TATA NANO — THE POOR MAN’S CAR
The innovation: The Rs. 1 lakh car, as it was called, was meant to be a car for the Indian masses. According to global analytical company Crisil’s prediction, the Nano was expected to expand the Indian car market by 65%.
Year of ideation: 2003
Year of launch: 2008 (unveiled at the New Delhi Auto Show), and first delivered in 2009
The ideator: Ratan Tata, chairman, Tata Group
What it set out to do: The Tata Nano was meant to make cars more
accessible to the middle classes. The low cost meant that the Nano could offer a safer alternative to the perilous two-wheelers. Ratan Tata hoped to distribute flat packs of parts to rural mechanics and help them become successful entrepreneurs. But due to manufacturing realities, the car is made in a factory in Gujarat.
Tata Nano. Ramesh Pathania/Mint
• The price was brought down by dispensing with non-essential features (such as rear hatch, single windscreen wiper, power steering, air-conditioning, etc.) and reliance on low-cost labour, or “homegrown/Gandhian engineering”, which did not work out.
• When launched, Nano sales were predicted to be 20,000 a month, but by November 2010, it was just 509. Sales recovered to 10,000 in early 2011, but again fell back to 3,260 by July owing to a number of manufacturing and after-sales complaints by the buyers.
What went wrong: There were several factors that led to the Nano’s failure.
• First, the new emission rules by the Union government in 2010, caused Tata to increase the price by almost 50%, which refuted the Rs. 1 lakh USP, and forced those who had booked the car to arrange extra credit.

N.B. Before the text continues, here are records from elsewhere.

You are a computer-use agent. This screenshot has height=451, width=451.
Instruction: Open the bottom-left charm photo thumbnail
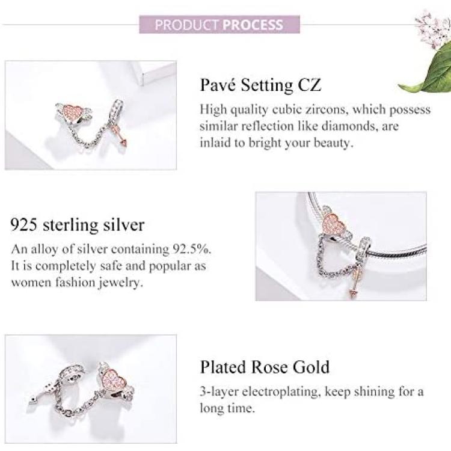(91, 389)
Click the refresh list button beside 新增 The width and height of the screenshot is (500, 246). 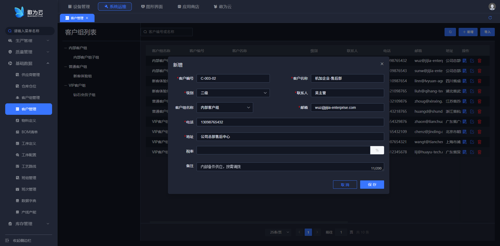click(x=450, y=32)
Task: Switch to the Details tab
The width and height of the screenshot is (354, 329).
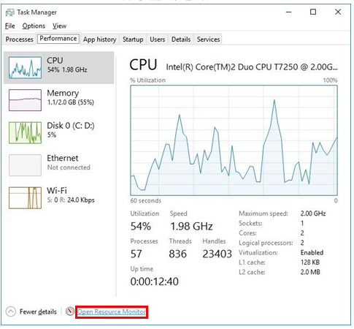Action: (x=181, y=39)
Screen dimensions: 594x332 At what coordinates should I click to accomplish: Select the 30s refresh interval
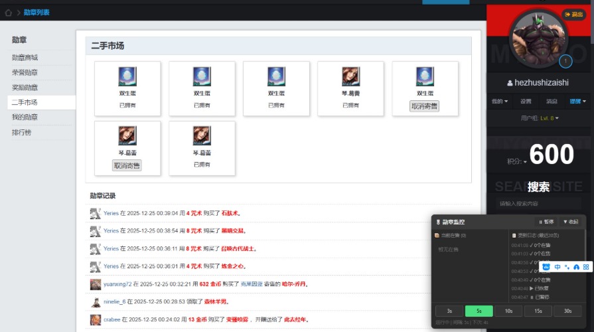pos(567,311)
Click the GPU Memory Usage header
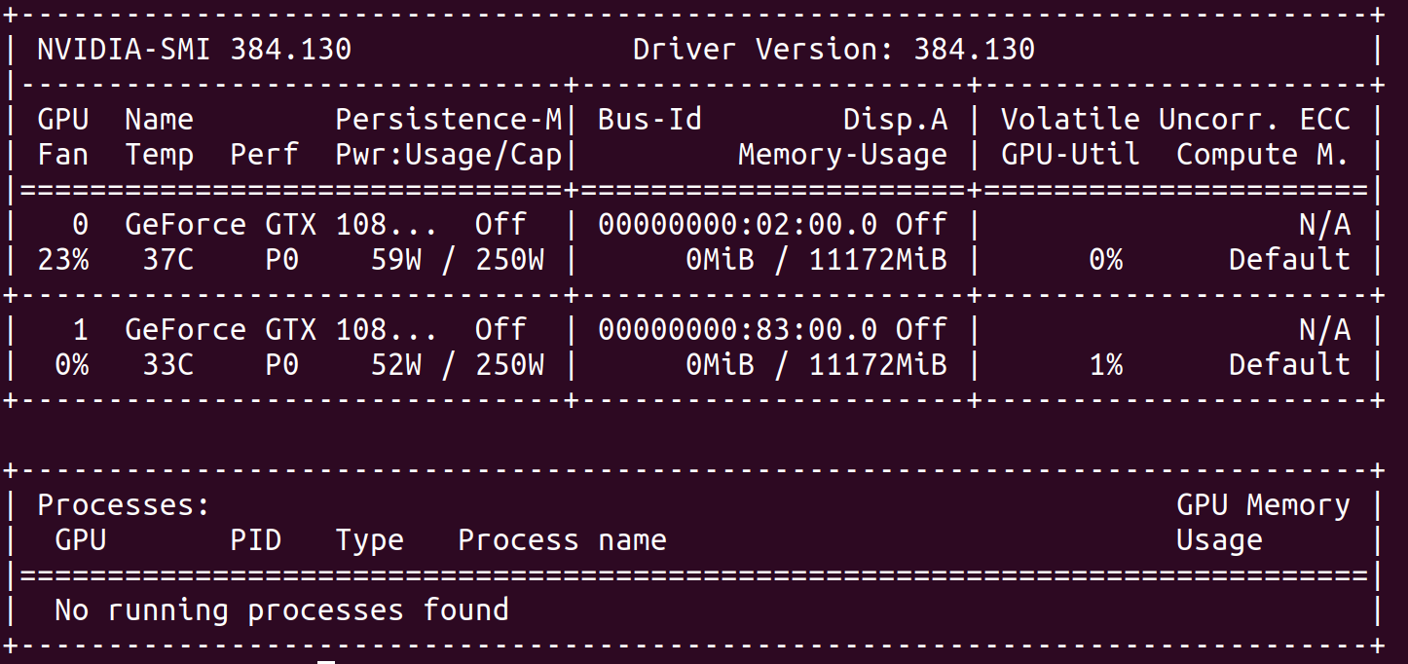1408x664 pixels. click(1263, 523)
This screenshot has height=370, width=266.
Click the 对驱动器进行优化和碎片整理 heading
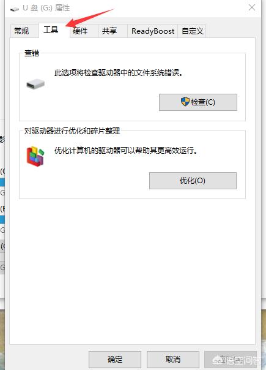pyautogui.click(x=72, y=130)

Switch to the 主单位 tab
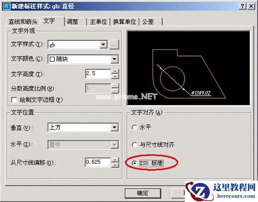pos(98,22)
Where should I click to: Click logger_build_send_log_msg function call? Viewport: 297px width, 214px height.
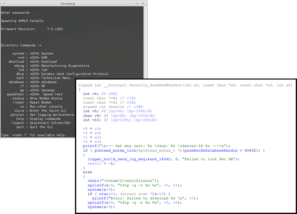[116, 159]
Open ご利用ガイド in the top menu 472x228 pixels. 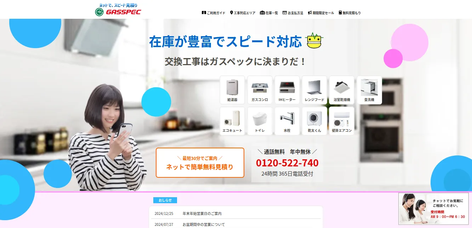[x=214, y=13]
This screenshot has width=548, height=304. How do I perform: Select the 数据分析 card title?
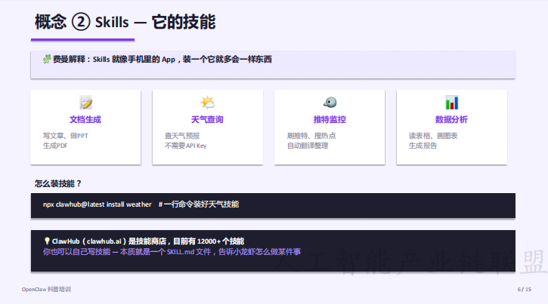click(451, 120)
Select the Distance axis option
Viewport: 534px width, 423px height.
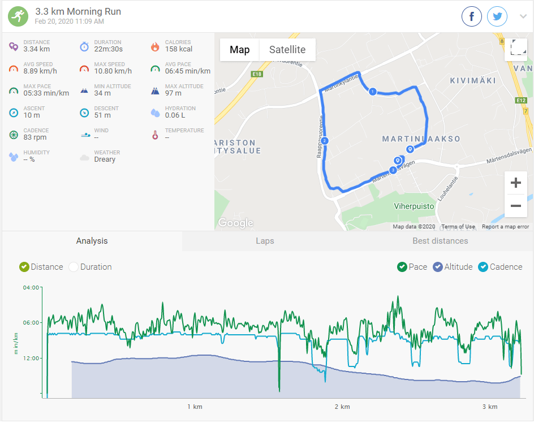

• Second, the Nano’s positioning as a poor man’s car acted as a deterrent rather than its USP, since many upper-middle class people who could afford it, shied away from it because of what it stood for, preferring to buy more sophisticated vehicles. Few compromises made with the design of the car such as poor interiors, noisy engine and inadequate luggage room also drove away few potential customers.
• Third, there was no real national distribution scheme, and no effective system of consumer finance.
• Fourth, there were certain safety issues raised by the consumers as there were a few fire incidents claimed to be due to poor engine quality. According to Tata Motors, five cars out of the 30,000 Nanos on the road were reported to have caught fire between 2010 and 2011.
What could have been done:
• M.P. Ranjan, former design professor at the National Institute of Design, Ahmedabad, questions the idea itself saying that “someone (Ratan Tata) with that kind of vision should have defined the problem differently, since it is a system (transport) problem that needs addressal”. According to some experts, the car should have been positioned so that it appeals to the target market.
• Effective research ought to have been conducted to understand and identify the transportation needs rather than assume that a lower price tag would be enough.
• Develop a strategy to ensure that the message reaches target consumers and there is potential buyer turnaround.